Données fournies:
--------------------------------
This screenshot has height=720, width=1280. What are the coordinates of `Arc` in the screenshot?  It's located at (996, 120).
--------------------------------
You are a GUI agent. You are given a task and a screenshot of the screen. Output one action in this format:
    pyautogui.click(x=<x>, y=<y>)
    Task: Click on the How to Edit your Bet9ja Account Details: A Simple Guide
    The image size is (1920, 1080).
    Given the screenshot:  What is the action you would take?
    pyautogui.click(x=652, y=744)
--------------------------------
Consigne:
Modifiez tout le passage qui va de la ligne contenant "You are a GUI" jusqu'à celle contenant "pyautogui.click(x=652, y=744)", incluses : remplacez "agent" par "assistant" sans toucher au reste, puis restituez uniquement ces lignes.

Sortie de l'exercice:
You are a GUI assistant. You are given a task and a screenshot of the screen. Output one action in this format:
    pyautogui.click(x=<x>, y=<y>)
    Task: Click on the How to Edit your Bet9ja Account Details: A Simple Guide
    The image size is (1920, 1080).
    Given the screenshot:  What is the action you would take?
    pyautogui.click(x=652, y=744)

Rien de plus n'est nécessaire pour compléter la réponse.